Zoe was driving out to Malibu in her new Jaguar sports car, the top was down and Bruno Mars was blaring out of the stereo. The overcast day couldn’t dull Zoe’s mood. Even when it was turning to winter, it wasn’t cold. She hated being cold almost as much as she hated being overlooked just because she was a woman. People assumed she was the mother hen of her clients, and to some extent she was, but this new deal with Jeff Beerman meant she was now a power-player. She couldn’t wait to tell Hugh the news about the deal and how well she had played her hand at the party, when her phone rang.

Christ it wasn’t even eight a.m. and people were hassling her already? The morning after the Oscars should be a public holiday in Hollywood, she thought crossly as she pressed the answer button on her steering wheel.

‘Zoe Greene.’

‘Zoe, it’s Rachel Fein, from Hollywood Reporter,’ came the nasal tones of the woman who could make or break a film with a single article.

‘Rachel, sorry I didn’t see you last night. How are you?’ said Zoe silkily.

‘You may not have seen me, but everyone saw you,’ laughed Rachel. ‘So what’s the dealio with you and Jeff Beerman? Is it business or pleasure?’

The dealio? Zoe rolled her eyes as she turned the corner and took the highway towards Malibu.

‘Rachel, we both know I’m too old and too smart to be anything other than business in Jeff’s life,’ she said.

Jeff’s three ex-wives would all attest to his penchant for young starlets, which was well known in the industry. Rumour had it that his last marriage had cost him twenty-seven million dollars.

‘So it’s true you’re executive producing The Art of Love with Jeff and Palladium Pictures?’ Rachel asked.

Zoe gripped the steering wheel a little tighter, imagining it was Rachel’s neck.

‘I can’t comment on any deals right now. But when I have an announcement to make, you’ll be the first to know,’ she answered. Just as soon as I’ve signed the papers, she thought.

‘I see. Well, is it true that Palladium Pictures is in financial trouble, and that Jeff Beerman has put up his own money to get this project off the ground?’

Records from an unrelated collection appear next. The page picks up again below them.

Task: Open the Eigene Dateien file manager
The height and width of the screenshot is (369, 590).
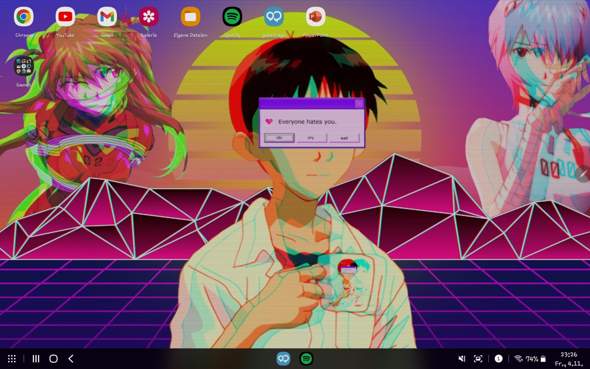Action: point(190,17)
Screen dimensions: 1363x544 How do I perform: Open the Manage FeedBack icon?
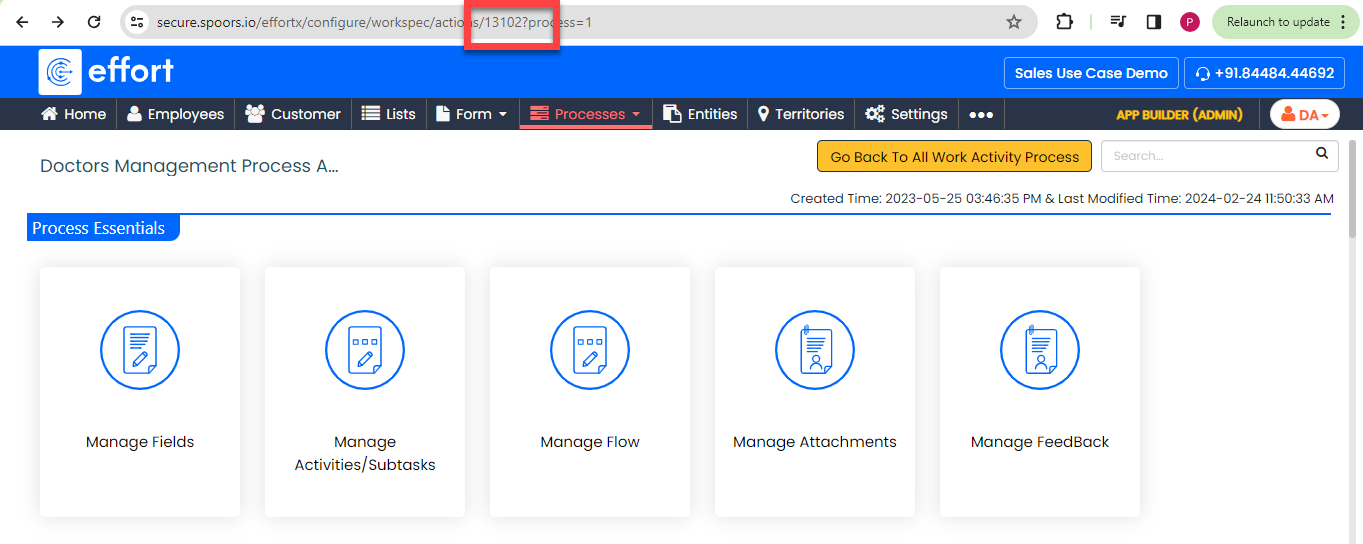(x=1040, y=350)
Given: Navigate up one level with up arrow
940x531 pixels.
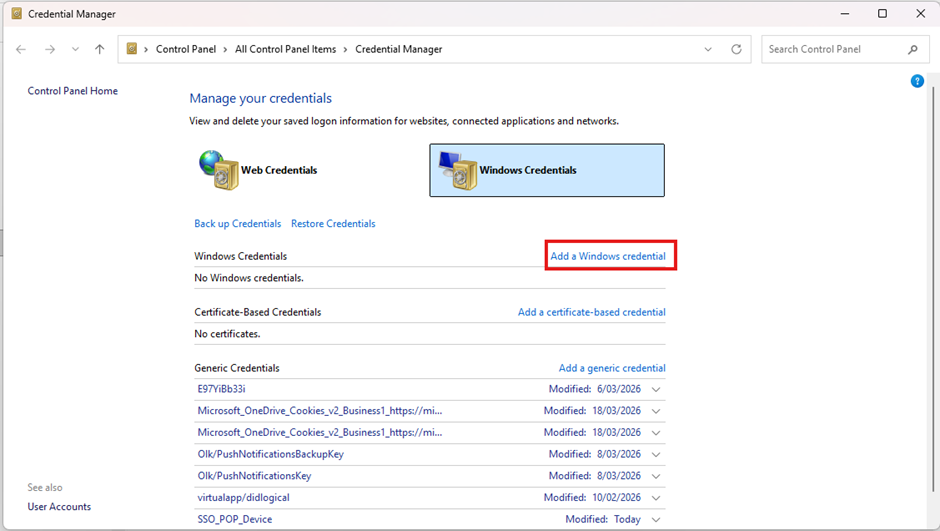Looking at the screenshot, I should click(x=99, y=49).
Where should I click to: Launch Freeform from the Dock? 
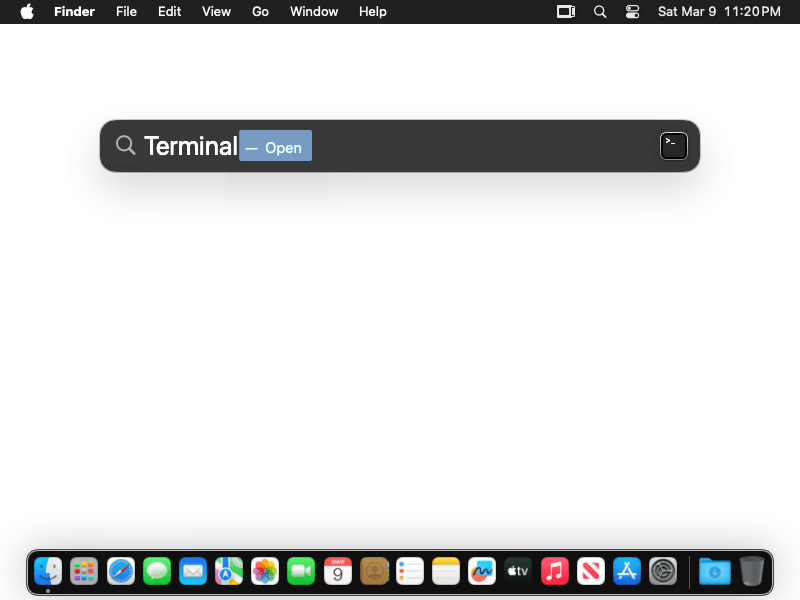482,571
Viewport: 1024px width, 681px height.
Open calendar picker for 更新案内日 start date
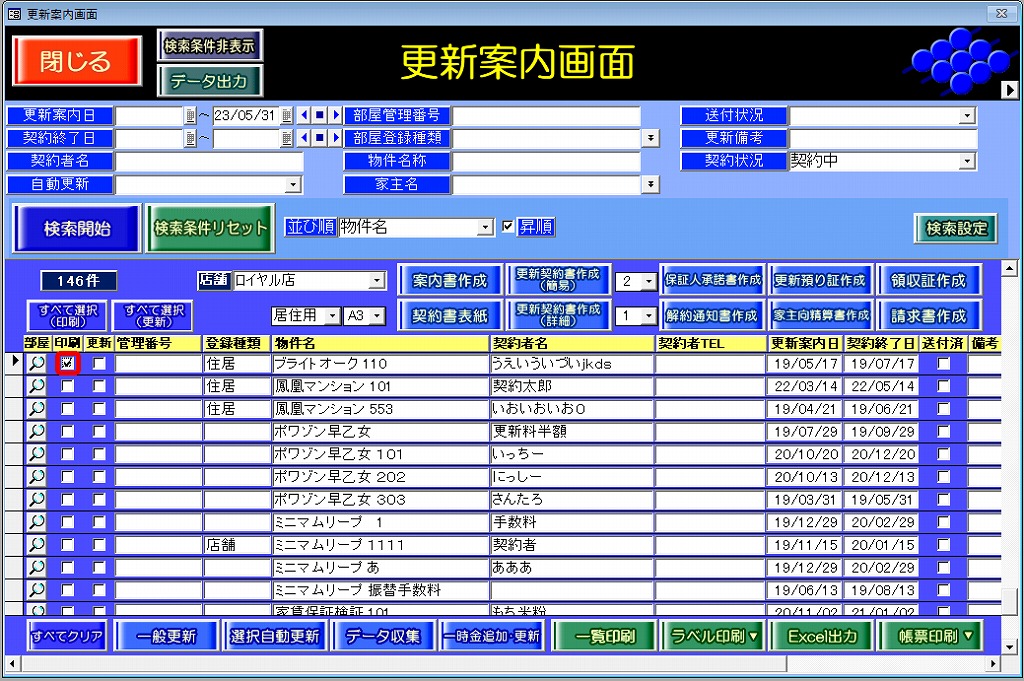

Zoe glanced in the rear-view mirror and pulled over sharply to the side of the highway.

‘Rachel, I have no idea what you’re talking about,’ she said evenly. Stay calm, girl, she reminded herself. You’ve got this.

‘Then I suggest you find out before you sign anything because you might find you just sold yourself, your writer and the book of a lifetime to a man who a few people are saying is on the downhill slide.’

‘What people? What are they saying?’ Zoe tried to keep her voice calm, as the cars went whizzing by her. Everyone was going in the right direction and here was Rachel telling her she wasn’t and if anyone knew what the state of affairs were with Jeff, Rachel knew.

‘Zoe, not everyone can stay on top for ever, not even Jeff Beerman. I’ve just heard a few money men saying Jeff needs a hit and soon. I’m just warning you. Anyway, you’ve given me a few leads over the years; I’m giving you one now.’

The line went dead and Zoe sat in the car staring at the road ahead.

This isn’t how it’s meant to play out, she thought, dialling Jeff’s number, knowing he would be in his office. People may question his morals but they could never question his work ethic.

‘Jeff Beerman’s office,’ an assistant answered.

‘Zoe Greene for Jeff,’ she said, tapping on the steering wheel with her fingernail.

‘Greene, how’s the head this morning?’ he asked, his voice filled with cheer.